> C++ cannot give the same guarantees for normal code
Can you give me example of a normal C++ code where compiler and/or language will not guarantee safety? Let's put aside UBs, because they are everything but normal code.
Undefined behavior is absolutely easy to trigger in normal C++ code, and being able to prevent it is a massive safety benefit. Ignoring UB while talking about safety is like ignoring car crashes when judging whether seat belts give any benefit.
An easy way to trigger undefined behavior in C++ is by using a pointer after the thing it's pointing to has been freed. Doing this in a process that takes any user input can easily create a vulnerability that allows an attacker to inject code into the process. There are many ways to accidentally do this while thinking you're safe. A pointer to an item inside a data structure like a vector or hash table is dangerous if you use it after some items may have been inserted into the data structure, because inserts can cause the data structure to reallocate and expand its backing memory. This mistake can easily go unnoticed for a long time because only a small fraction of inserts will cause that. This mistake isn't possible to make in safe Rust.
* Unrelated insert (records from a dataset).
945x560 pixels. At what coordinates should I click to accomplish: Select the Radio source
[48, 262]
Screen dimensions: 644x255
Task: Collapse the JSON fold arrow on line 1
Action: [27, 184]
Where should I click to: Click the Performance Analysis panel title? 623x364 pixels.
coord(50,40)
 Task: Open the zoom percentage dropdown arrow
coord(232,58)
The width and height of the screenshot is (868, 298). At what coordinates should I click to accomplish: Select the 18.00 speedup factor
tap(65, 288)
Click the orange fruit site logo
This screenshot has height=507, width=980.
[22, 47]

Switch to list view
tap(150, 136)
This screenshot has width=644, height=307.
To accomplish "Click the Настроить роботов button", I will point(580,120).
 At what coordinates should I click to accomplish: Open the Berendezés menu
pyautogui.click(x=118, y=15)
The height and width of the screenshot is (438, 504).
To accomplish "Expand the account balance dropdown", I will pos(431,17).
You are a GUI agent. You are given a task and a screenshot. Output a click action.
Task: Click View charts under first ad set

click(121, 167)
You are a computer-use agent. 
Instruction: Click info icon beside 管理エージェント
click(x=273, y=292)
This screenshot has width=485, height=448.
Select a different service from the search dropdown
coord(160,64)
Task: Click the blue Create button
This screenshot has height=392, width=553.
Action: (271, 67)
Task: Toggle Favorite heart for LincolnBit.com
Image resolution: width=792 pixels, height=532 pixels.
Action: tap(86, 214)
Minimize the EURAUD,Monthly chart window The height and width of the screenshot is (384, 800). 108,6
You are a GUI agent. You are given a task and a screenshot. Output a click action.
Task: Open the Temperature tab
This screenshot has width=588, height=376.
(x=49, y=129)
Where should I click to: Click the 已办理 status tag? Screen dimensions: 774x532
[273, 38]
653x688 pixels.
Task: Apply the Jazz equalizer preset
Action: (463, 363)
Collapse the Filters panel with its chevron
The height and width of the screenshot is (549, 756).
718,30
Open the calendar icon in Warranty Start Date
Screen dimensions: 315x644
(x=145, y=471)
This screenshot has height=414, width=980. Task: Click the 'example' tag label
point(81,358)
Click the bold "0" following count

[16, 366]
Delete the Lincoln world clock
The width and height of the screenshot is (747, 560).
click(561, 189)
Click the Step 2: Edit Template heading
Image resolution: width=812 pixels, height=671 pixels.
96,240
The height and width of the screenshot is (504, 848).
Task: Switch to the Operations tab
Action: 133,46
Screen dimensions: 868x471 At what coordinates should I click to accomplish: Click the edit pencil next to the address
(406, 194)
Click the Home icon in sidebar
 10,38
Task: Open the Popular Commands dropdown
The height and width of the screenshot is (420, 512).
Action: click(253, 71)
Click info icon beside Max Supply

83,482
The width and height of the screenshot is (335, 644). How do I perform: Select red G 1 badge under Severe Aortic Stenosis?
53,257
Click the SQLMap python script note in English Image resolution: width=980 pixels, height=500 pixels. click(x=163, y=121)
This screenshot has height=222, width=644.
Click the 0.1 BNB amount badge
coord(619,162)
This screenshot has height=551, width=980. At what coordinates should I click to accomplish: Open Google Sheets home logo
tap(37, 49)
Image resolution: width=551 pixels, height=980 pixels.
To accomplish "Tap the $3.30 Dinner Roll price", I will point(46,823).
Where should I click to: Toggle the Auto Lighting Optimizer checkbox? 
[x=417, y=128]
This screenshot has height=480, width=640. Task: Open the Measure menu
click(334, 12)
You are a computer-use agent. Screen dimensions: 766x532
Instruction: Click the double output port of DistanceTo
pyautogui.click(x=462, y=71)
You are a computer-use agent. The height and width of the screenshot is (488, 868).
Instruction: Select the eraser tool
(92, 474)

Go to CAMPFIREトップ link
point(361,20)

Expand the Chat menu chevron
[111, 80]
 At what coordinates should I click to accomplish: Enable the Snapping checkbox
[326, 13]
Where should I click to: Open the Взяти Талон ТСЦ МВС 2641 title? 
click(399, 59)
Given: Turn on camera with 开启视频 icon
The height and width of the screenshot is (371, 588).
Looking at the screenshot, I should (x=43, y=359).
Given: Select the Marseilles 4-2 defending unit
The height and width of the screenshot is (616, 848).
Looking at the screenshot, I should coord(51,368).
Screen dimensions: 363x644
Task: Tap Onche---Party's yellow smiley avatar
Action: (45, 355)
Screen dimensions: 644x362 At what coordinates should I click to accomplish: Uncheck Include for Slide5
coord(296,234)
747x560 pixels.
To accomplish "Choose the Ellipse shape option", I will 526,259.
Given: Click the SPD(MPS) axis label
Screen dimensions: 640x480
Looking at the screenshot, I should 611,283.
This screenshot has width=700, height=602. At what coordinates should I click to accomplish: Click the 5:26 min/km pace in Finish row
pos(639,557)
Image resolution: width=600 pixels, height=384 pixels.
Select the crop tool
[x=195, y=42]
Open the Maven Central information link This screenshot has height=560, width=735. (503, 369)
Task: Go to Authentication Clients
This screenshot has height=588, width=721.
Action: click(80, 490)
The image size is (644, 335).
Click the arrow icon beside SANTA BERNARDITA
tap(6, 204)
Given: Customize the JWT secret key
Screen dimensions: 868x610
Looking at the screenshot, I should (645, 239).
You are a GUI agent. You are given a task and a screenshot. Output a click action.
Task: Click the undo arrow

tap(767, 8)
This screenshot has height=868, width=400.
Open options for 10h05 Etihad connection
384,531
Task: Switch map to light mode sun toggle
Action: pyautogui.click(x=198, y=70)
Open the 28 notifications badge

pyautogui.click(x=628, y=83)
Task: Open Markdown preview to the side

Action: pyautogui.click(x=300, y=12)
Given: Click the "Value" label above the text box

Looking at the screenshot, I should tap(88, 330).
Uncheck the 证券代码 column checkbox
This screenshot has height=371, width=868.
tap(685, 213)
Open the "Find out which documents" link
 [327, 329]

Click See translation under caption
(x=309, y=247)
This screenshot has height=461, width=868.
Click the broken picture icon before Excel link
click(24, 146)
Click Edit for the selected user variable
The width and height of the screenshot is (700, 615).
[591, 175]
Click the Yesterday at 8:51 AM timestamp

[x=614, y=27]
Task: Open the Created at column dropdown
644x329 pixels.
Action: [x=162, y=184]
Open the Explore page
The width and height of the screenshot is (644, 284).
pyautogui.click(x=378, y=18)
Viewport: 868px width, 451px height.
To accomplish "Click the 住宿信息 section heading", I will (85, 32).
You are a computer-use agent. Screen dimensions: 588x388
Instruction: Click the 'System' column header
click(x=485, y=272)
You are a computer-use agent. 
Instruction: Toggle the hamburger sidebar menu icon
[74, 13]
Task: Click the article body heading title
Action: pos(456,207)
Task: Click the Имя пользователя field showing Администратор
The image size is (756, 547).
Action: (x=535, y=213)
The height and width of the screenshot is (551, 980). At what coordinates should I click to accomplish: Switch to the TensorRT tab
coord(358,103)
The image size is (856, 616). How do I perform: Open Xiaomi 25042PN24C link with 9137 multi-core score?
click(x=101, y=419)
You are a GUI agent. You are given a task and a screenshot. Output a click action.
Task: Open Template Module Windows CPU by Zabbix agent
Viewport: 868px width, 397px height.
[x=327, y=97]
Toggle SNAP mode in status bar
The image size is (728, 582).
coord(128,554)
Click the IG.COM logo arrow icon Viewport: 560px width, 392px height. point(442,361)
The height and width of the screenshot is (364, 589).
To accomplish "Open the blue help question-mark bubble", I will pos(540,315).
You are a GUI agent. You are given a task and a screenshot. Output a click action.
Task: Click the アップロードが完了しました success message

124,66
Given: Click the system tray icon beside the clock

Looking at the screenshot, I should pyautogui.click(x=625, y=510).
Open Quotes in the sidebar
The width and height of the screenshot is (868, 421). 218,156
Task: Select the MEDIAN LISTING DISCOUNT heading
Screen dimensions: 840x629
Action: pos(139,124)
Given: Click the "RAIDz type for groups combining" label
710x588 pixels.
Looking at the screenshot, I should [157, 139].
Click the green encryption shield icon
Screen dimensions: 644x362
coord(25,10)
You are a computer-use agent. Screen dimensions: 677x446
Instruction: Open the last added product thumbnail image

Please define “normal”. Normal C++ for me runs the gamut of looking a lot like C to be a template metaprogramming monstrosity.
Almost all C++ code interacts with bare pointers at some point. And that’s just one of the places where you get into issues with safety.
You can also run into problems with iterators being invalidated: your iterator into a std::vector is no longer valid after a call to push_back().
Anything that stores a reference and can exist after the lifetime of the object, really. Lambdas are a problem here. But so are instances with reference members.
I would avoid saying that it's "Rust" that "gives guarantees". It paints Rust as this magical thing that will solve anything. My preferred explanation is that Rust provides better tools to build wrappers that can't be misused. The idea is to solve hard problem once, and reap the benefits many times. But it all depends on wrapper author. In that regard, it is perfectly possible to write horrible Rust code.
> I would avoid saying that it's "Rust" that "gives guarantees".
Why would you avoid saying that? Rust does give guarantees: about memory safety and concurrency primarily, but also regarding the lack of undefined behavior.
> It paints Rust as this magical thing that will solve anything.
It does not, the above are not magical they are just challenging problems (although at some point they may have been deemed impossible problems and hence magical, I don't know)
> My preferred explanation is that Rust provides better tools to build wrappers that can't be misused.
"wrappers that can't be misused" sounds a LOT like it "gives guarantees".
The biggest wrapper that gives guarantees is the standard library, and usually, when people say that Rust does not do something, they have standard library in mind. For example, standard library made the choice to hide panics in out-of-memory situations. That does not mean you can't write your own version of relevant structures to gain different guarantees. I like to highlight the actual strengths of Rust (as a tool) instead of particular implementation details, especially when we are talking about situation (kernel) where Rust is used without its standard library.
Defining "normal" code as "not having UB" is quite disingenuous though, isn't it?
Iterating over a vector while adding elements for example looks normal, but isn't generally safe, unless you know to pre-allocate enough memory.
An easy way to trigger undefined behavior in C++ is by using a pointer after the thing it's pointing to has been freed. Doing this in a process that takes any user input can easily create a vulnerability that allows an attacker to inject code into the process. There are many ways to accidentally do this while thinking you're safe. A pointer to an item inside a data structure like a vector or hash table is dangerous if you use it after some items may have been inserted into the data structure, because inserts can cause the data structure to reallocate and expand its backing memory. This mistake can easily go unnoticed for a long time because only a small fraction of inserts will cause that. This mistake isn't possible to make in safe Rust.